**Prompt:**
Only one stretch of the listing below is wanted. Begin at the line that has "Task: Click Fusionner les colonnes button", stop after the line that has "Given: Open the 表示(V) menu", and repeat every line in between exactly.

━━━━━━━━━━

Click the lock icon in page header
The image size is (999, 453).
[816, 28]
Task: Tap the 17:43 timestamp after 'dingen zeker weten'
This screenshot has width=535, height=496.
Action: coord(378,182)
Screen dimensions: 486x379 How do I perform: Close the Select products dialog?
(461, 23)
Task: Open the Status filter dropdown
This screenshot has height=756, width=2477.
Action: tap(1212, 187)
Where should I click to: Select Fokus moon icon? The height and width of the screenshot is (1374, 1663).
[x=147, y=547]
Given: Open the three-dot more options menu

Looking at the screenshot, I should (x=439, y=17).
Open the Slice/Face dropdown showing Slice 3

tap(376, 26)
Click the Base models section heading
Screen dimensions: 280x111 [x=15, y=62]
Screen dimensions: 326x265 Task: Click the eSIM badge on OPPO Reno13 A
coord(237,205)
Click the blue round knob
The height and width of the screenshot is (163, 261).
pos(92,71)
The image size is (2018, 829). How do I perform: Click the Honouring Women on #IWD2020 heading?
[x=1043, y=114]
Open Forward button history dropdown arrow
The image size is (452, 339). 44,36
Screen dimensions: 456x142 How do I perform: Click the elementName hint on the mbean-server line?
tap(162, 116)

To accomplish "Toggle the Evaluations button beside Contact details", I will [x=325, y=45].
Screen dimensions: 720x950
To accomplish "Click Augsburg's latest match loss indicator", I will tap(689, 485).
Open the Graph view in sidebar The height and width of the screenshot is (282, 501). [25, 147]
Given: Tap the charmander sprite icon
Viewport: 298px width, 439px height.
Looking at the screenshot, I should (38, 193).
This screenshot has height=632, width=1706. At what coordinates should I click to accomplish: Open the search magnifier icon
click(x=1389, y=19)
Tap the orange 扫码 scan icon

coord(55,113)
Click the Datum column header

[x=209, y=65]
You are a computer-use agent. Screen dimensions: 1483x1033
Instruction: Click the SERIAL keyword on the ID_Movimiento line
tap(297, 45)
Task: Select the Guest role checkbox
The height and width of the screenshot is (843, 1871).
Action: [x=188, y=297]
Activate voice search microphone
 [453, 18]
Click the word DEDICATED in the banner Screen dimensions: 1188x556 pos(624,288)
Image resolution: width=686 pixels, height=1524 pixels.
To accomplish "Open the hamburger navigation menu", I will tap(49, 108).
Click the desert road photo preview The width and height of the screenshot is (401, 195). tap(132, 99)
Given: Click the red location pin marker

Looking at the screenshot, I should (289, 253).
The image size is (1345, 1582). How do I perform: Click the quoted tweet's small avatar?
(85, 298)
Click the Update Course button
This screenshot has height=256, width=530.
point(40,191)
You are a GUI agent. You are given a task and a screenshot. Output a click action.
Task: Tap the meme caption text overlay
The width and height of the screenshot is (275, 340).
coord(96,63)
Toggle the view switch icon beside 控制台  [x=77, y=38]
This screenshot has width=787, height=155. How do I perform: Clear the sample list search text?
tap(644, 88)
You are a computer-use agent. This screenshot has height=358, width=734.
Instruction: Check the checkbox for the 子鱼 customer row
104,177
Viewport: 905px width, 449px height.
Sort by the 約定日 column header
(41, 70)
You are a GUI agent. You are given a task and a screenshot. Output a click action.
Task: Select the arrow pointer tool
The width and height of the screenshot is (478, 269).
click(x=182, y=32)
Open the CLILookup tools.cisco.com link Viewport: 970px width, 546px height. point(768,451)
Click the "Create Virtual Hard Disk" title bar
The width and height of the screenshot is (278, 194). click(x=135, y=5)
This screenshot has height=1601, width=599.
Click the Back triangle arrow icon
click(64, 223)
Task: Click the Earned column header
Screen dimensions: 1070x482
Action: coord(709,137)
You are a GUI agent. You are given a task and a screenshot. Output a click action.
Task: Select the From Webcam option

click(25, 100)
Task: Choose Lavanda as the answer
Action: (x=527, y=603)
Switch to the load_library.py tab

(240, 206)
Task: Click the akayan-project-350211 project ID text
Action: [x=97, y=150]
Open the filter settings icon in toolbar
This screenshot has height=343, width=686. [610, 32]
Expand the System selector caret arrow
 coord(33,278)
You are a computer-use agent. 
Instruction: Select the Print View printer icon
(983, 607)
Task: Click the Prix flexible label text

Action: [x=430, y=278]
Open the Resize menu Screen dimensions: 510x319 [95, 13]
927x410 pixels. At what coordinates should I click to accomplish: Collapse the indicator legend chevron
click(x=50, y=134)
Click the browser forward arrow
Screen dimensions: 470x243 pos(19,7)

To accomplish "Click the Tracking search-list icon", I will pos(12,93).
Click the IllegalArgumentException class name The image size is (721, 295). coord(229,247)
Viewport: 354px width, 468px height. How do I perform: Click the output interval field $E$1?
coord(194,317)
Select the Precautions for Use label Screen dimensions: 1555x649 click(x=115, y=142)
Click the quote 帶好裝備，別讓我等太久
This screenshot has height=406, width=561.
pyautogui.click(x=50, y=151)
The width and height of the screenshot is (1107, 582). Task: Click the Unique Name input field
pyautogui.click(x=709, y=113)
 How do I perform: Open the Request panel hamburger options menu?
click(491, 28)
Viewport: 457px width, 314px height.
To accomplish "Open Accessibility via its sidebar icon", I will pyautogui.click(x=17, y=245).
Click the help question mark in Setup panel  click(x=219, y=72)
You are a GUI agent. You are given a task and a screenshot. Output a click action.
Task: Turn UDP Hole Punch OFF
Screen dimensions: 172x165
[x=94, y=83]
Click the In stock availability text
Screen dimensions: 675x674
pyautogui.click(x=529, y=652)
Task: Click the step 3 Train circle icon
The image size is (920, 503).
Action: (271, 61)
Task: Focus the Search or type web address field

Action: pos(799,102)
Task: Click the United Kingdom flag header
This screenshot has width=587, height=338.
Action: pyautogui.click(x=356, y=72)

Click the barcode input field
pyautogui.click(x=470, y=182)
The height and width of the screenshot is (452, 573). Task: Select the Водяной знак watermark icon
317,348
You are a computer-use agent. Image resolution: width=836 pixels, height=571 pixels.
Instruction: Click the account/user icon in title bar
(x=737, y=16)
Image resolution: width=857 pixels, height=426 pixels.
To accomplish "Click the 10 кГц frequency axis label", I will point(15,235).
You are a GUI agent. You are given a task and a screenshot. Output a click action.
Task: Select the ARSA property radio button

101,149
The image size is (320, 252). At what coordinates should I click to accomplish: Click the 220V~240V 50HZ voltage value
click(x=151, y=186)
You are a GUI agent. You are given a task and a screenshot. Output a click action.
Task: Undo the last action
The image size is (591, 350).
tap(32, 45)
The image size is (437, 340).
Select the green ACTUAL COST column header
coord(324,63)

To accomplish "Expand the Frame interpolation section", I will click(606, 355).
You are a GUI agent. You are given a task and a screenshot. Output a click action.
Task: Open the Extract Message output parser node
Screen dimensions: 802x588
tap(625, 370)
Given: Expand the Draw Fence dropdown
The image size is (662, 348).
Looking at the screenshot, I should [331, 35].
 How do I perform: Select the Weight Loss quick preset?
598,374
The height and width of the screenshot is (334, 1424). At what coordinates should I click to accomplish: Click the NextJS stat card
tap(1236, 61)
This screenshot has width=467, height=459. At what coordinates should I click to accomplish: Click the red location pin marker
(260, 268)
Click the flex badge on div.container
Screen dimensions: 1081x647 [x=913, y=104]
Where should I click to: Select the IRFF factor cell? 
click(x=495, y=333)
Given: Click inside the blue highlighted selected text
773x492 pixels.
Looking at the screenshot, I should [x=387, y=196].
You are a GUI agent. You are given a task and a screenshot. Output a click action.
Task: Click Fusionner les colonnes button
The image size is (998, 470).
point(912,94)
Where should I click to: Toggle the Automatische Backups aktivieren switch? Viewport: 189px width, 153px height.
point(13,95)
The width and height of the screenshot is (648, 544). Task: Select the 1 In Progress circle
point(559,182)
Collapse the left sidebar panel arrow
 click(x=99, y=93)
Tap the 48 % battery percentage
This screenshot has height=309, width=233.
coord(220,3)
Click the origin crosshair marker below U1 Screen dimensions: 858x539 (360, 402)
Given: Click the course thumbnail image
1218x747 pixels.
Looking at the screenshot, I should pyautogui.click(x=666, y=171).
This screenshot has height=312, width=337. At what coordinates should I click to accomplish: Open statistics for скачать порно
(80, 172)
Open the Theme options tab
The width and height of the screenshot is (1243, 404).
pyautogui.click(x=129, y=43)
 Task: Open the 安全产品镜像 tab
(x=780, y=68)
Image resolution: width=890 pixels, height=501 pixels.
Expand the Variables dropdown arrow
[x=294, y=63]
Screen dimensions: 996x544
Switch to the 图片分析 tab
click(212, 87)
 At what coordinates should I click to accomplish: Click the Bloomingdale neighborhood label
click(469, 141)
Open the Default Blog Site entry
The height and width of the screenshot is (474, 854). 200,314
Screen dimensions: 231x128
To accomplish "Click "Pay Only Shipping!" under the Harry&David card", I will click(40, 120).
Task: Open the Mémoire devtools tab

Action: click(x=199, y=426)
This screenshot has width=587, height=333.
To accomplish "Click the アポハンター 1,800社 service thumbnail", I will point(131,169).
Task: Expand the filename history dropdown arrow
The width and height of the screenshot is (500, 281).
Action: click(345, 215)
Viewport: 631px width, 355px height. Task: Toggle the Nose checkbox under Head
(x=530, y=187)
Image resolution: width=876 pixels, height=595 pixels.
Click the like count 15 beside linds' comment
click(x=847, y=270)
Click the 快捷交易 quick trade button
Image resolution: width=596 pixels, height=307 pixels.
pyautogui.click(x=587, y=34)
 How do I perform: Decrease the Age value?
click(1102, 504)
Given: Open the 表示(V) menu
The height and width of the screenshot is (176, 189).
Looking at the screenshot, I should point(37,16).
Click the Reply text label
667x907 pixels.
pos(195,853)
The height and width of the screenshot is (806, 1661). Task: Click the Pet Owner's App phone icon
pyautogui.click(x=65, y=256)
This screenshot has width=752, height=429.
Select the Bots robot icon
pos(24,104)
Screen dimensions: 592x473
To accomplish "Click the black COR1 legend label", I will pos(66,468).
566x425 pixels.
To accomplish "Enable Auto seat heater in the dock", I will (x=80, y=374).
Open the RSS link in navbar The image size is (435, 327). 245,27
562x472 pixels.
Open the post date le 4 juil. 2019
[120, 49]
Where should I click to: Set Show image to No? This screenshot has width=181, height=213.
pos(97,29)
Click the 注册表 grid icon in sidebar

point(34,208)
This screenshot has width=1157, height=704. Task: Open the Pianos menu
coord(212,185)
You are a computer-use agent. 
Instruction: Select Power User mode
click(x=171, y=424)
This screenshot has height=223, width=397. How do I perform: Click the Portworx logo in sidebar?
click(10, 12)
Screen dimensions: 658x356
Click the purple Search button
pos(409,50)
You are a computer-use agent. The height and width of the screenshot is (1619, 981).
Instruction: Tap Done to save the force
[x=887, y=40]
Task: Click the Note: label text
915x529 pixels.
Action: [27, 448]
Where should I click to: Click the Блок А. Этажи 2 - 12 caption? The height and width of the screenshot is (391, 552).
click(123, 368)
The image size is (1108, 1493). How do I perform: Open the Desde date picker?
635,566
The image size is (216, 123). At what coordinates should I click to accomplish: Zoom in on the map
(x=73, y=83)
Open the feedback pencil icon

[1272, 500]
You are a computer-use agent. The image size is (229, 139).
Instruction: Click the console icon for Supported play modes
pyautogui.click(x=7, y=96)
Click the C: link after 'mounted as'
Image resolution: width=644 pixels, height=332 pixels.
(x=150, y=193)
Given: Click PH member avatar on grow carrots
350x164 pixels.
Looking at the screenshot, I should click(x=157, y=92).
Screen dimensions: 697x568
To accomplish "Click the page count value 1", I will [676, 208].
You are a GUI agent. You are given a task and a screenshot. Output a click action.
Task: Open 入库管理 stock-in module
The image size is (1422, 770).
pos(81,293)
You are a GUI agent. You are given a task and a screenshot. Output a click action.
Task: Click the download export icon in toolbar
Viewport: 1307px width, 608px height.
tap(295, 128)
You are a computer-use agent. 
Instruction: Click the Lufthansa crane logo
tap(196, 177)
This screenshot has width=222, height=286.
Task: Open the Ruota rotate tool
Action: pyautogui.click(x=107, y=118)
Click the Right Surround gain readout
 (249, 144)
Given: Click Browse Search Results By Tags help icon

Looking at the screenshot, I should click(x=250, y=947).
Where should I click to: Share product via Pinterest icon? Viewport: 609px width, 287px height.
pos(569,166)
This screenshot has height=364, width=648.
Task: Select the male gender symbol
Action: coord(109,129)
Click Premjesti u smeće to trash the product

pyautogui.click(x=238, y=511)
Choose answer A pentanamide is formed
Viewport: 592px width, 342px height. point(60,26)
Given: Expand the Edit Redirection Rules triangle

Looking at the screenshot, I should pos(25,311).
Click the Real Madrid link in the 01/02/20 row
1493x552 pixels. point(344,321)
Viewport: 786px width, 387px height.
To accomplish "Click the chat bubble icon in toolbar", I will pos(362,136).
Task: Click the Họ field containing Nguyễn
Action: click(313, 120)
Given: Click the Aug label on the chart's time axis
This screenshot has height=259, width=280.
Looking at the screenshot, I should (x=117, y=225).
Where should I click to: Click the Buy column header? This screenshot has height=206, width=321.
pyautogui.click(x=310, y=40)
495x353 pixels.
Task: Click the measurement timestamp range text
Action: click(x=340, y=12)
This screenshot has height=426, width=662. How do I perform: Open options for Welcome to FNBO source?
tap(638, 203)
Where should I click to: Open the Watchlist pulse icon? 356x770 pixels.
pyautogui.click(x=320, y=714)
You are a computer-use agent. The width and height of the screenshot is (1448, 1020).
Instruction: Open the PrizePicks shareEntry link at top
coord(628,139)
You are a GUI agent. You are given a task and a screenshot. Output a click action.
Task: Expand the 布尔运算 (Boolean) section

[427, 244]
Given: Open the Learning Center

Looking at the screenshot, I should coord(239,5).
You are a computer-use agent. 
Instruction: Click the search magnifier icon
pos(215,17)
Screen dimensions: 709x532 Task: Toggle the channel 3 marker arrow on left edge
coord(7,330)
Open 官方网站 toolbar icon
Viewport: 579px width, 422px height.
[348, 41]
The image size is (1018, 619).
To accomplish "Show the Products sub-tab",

━━━━━━━━━━

**The completed task:**
Task: Click Fusionner les colonnes button
The image size is (998, 470).
point(912,94)
Where should I click to: Toggle the Automatische Backups aktivieren switch? Viewport: 189px width, 153px height.
point(13,95)
The width and height of the screenshot is (648, 544). Task: Select the 1 In Progress circle
point(559,182)
Collapse the left sidebar panel arrow
 click(x=99, y=93)
Tap the 48 % battery percentage
This screenshot has height=309, width=233.
coord(220,3)
Click the origin crosshair marker below U1 Screen dimensions: 858x539 (360, 402)
Given: Click the course thumbnail image
1218x747 pixels.
Looking at the screenshot, I should pyautogui.click(x=666, y=171).
This screenshot has height=312, width=337. At what coordinates should I click to accomplish: Open statistics for скачать порно
(80, 172)
Open the Theme options tab
The width and height of the screenshot is (1243, 404).
pyautogui.click(x=129, y=43)
 Task: Open the 安全产品镜像 tab
(x=780, y=68)
Image resolution: width=890 pixels, height=501 pixels.
Expand the Variables dropdown arrow
[x=294, y=63]
Screen dimensions: 996x544
Switch to the 图片分析 tab
click(212, 87)
 At what coordinates should I click to accomplish: Click the Bloomingdale neighborhood label
click(469, 141)
Open the Default Blog Site entry
The height and width of the screenshot is (474, 854). 200,314
Screen dimensions: 231x128
To accomplish "Click "Pay Only Shipping!" under the Harry&David card", I will click(40, 120).
Task: Open the Mémoire devtools tab

Action: click(x=199, y=426)
This screenshot has width=587, height=333.
To accomplish "Click the アポハンター 1,800社 service thumbnail", I will point(131,169).
Task: Expand the filename history dropdown arrow
The width and height of the screenshot is (500, 281).
Action: click(345, 215)
Viewport: 631px width, 355px height. Task: Toggle the Nose checkbox under Head
(x=530, y=187)
Image resolution: width=876 pixels, height=595 pixels.
Click the like count 15 beside linds' comment
click(x=847, y=270)
Click the 快捷交易 quick trade button
Image resolution: width=596 pixels, height=307 pixels.
pyautogui.click(x=587, y=34)
 How do I perform: Decrease the Age value?
click(1102, 504)
Given: Open the 表示(V) menu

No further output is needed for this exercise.